Sunday 28 October 2012

Let's Try This Again, Shall We?

When I was in the last days of high school, I became overly excited about ending that phase of my life and starting university. I thought it would be so different, so wonderful. I had these big dreams of how amazing things would be and that I would be so happy. And don't get me wrong, it is definitely quite different than anything I have experienced and I do quite enjoy it. Its great. I'm not too fond of what I'm studying right now, but that's already set to change next year. But I've realized that it isn't all that splendor that I had planned in that faraway place of high school. And I know perfectly why, but I've been denying it for some time now. Its me. If I want my life to be wonderful, then I need to make it so. If I expect anything to change then I need to change. I can't do the same things repeatedly and expect a different result. That's not how things work. And its scary, and sometimes I wonder what will happen. I know its going to be hard. Its going to be extremely difficult but I'm sick and tired of being me. Not myself precisely, but I'm tired of the way I have been for so long. Sometimes one just needs to jump off the cliff and build their wings on the way down. I'm going to make mistakes in this process. I'm going to fall and I'm going to get hurt. But it'll all be worth it in the end, because I'll be where and who I want to be. So lets try this again, shall we? Lets begin making things different and beautiful. Let's be healthy, studious, kind, and most importantly, happy. Lets be around the people I want to be around and do the things I have and want to do. It's not going to be cleanly cut, there will be rough edges cute in the sides. But at least it will happen. I can't expect the world to do me a favor, I have to do it myself. And its quite exciting actually. 


Let the light shine through the darkness


Dance in the rain


See the world differently


Ponder the Stars


Remember where you're going, and what you have to do to get there


Don't be afraid to imagine the impossible for "in dreams we enter a world that is entirely our own."

Tuesday 2 October 2012

Update: Moffat Rips My Heart Out

No, we most certainly are not okay. The season finale of my all-time favorite show was this past Saturday, and in said episode, we had to say goodbye to two beloved characters. Now, this show has been running for 50 years, so we periodically have to say goodbye to people who we've fallen in love with over the past couple of seasons as Steven Moffat, the writer, gets rid of them in some sad and depressing way. Don't get me wrong, the man's a genius. But he thinks of the saddest, most depressing endings imaginable. This time, the Ponds were sent back in time, to a place where the Doctor can't return.
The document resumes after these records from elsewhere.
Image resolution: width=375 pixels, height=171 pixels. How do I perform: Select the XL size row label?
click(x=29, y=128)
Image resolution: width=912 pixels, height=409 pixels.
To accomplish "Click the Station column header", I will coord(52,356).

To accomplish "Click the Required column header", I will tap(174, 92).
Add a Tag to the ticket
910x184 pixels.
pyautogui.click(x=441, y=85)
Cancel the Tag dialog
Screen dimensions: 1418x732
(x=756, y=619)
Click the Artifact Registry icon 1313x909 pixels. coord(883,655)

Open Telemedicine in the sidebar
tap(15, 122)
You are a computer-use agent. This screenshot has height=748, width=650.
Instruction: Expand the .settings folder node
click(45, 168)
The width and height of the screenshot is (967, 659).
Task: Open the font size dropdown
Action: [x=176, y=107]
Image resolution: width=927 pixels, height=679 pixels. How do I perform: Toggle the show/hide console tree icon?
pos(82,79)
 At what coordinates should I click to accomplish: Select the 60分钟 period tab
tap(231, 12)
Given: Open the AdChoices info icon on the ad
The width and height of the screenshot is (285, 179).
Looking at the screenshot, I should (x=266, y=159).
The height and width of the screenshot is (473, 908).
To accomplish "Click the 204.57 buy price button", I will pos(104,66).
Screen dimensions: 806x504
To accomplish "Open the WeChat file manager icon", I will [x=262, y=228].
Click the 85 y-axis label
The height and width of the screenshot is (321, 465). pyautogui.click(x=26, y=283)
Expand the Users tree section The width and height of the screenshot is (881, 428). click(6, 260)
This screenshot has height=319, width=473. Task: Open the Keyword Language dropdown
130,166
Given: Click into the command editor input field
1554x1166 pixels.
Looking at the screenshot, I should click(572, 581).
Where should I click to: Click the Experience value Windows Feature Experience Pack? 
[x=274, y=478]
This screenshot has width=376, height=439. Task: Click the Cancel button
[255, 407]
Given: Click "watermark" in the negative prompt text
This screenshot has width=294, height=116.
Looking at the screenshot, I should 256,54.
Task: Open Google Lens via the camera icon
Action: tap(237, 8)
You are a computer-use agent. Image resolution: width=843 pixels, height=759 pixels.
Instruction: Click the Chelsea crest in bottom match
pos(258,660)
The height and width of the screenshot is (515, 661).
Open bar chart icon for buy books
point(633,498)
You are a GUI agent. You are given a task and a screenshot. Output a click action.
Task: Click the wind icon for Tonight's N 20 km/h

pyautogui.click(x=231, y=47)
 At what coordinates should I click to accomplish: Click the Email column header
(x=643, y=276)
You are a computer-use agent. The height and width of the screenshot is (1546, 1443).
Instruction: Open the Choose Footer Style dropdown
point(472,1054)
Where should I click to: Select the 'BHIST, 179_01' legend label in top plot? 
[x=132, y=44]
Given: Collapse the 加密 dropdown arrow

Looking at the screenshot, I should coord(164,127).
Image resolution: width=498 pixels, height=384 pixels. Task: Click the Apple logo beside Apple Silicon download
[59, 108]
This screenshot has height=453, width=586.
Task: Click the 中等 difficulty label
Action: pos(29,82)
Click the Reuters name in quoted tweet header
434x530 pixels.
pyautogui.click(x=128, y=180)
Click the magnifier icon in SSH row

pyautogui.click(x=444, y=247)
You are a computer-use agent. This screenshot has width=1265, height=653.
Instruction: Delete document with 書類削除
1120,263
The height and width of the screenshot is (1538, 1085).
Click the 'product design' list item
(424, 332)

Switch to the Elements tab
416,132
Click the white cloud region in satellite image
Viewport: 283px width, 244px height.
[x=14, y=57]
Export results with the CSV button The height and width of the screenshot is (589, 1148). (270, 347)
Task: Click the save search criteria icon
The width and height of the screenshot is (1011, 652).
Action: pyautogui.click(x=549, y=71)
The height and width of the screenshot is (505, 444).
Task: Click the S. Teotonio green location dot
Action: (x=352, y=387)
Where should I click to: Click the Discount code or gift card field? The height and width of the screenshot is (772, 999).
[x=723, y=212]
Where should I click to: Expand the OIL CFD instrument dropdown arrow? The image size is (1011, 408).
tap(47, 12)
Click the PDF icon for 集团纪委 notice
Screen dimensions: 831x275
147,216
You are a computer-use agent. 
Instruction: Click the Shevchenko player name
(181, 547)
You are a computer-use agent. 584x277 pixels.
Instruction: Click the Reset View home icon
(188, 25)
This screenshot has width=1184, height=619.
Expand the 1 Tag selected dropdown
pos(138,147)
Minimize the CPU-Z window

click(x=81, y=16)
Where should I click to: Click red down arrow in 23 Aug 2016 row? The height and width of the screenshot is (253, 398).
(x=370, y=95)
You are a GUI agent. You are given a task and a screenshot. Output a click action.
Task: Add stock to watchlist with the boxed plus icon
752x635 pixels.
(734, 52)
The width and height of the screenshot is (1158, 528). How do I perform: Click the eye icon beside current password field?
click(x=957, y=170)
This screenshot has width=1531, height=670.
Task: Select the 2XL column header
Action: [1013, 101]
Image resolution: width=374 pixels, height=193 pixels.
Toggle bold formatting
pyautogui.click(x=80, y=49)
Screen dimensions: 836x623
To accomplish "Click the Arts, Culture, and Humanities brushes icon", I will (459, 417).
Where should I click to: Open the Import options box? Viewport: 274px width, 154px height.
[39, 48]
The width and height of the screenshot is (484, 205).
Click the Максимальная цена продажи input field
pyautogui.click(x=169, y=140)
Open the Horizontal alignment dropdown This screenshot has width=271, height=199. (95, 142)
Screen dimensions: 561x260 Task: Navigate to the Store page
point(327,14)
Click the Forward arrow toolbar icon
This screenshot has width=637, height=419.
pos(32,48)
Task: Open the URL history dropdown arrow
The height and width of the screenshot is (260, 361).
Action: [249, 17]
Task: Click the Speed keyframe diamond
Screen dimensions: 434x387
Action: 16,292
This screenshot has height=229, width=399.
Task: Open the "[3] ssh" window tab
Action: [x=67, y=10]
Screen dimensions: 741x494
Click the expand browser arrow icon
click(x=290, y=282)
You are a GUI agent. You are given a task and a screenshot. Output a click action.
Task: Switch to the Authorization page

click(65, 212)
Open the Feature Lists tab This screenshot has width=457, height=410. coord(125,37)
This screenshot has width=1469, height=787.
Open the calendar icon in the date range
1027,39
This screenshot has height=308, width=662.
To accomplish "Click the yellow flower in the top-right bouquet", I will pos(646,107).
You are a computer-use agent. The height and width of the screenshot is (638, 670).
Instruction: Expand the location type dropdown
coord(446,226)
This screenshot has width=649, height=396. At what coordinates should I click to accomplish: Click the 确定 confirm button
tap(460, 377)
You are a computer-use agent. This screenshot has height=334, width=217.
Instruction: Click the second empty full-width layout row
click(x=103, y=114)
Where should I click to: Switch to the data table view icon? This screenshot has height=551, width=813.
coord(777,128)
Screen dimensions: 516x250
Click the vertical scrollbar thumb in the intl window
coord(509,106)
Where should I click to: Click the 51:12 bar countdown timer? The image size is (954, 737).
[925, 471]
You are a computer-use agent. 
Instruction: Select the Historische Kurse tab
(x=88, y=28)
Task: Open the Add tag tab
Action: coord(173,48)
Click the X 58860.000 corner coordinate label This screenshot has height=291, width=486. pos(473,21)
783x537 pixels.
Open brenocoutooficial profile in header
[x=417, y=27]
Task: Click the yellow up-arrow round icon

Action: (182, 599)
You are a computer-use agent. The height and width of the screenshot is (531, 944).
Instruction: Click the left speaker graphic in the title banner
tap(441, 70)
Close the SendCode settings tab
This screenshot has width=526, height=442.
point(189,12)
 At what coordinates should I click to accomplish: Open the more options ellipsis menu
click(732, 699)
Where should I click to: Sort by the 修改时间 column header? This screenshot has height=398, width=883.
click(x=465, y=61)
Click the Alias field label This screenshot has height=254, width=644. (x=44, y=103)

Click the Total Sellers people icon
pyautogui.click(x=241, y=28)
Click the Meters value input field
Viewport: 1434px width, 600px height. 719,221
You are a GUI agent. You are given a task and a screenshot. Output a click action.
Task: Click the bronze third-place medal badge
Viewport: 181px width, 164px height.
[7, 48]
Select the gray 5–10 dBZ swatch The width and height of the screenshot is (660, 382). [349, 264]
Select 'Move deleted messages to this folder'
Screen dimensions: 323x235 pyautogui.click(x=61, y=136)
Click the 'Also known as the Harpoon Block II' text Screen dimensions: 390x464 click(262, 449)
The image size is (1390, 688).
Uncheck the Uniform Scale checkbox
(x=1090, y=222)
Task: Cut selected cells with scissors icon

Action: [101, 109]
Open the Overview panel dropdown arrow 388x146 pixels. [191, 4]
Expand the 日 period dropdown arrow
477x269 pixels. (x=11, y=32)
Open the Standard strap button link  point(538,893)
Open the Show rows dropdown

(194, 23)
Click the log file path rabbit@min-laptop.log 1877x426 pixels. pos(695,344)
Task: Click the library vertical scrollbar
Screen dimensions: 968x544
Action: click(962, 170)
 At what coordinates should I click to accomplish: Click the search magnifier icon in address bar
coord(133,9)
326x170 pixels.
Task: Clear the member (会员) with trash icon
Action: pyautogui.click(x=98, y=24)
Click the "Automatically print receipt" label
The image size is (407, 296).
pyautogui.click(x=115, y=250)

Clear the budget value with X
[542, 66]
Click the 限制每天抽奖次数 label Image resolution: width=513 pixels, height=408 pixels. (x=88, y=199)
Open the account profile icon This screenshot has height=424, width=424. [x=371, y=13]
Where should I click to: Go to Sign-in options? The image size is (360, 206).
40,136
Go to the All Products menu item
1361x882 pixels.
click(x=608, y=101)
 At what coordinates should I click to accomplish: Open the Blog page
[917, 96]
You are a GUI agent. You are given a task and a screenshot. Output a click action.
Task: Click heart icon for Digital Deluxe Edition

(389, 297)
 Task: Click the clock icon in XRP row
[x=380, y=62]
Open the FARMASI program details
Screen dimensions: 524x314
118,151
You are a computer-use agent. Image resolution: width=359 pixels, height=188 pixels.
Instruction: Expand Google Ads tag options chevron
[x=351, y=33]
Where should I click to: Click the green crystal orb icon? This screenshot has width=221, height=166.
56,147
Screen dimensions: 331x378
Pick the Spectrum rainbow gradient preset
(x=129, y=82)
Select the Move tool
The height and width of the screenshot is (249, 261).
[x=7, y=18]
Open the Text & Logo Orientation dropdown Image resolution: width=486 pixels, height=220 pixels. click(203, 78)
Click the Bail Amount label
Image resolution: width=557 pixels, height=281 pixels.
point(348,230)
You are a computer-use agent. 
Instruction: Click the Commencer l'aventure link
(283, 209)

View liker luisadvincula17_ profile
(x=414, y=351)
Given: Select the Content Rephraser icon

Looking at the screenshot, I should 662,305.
It isn't one of those times where we MIGHT see them again in a random episode. They died. Admittedly it was a perfect ending. They ended up living out the rest of their lives together. But, but, but, they broke his heart. 

And mine too. I LOVED Amy and Rory. But that's another thing about this show, you fall so in love with all of the characters that you are legitimately depressed when they're gone. I really, truly know how pathetic it seems that I'm writing about this in my blog and how incredibly attached I am to this show and all of its characters, but I just have to let this out. I adore everything about Doctor Who. It is so well written, and this episode, Angels Take Manhattan, the ending was wonderful. But it was wonderfully sad. I am going to miss them like I miss everyone who enters this show, captures your heart and leaves again. I hate endings. And even though the show isn't ending, Amy and Rory are. It still makes me sad every time I think about it. All of the Whovians are in this depression mode right now, and no one else knows. I don't know what else to say. I'll get over it. I'll re-watch the Pond's seasons for the next little while and then I'll fall in love with his next companion until she's killed off too. I love this show. Its marvelous. But anyway, goodbye Ponds. You were FANTASTIC. And you'll be missed.